EXERCISE INPUTS:
▬▬▬▬▬▬

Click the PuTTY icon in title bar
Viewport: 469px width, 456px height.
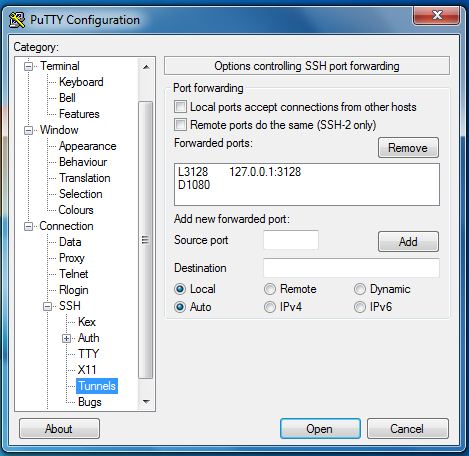point(17,20)
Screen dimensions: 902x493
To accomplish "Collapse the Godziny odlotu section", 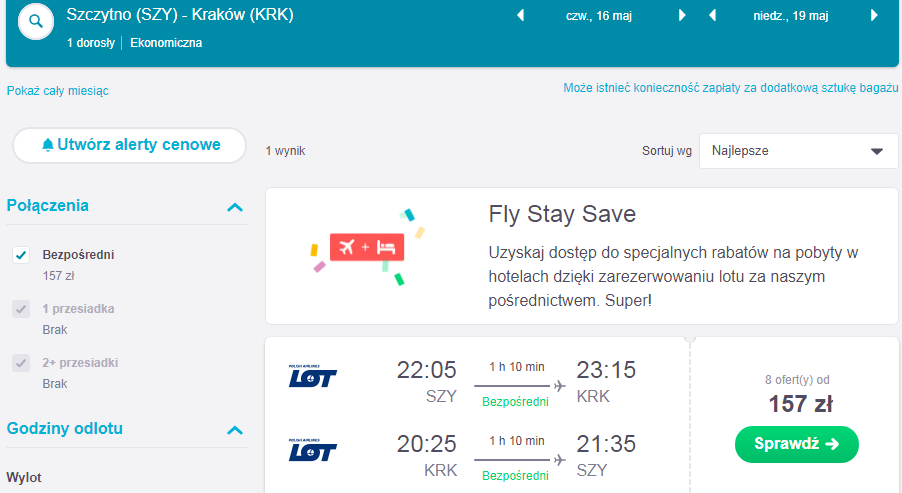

▬▬▬▬▬▬

WORK ITEM: Go through the entries above and output them exactly, without pictures.

REPLY:
Click the PuTTY icon in title bar
Viewport: 469px width, 456px height.
point(17,20)
Screen dimensions: 902x493
To accomplish "Collapse the Godziny odlotu section", 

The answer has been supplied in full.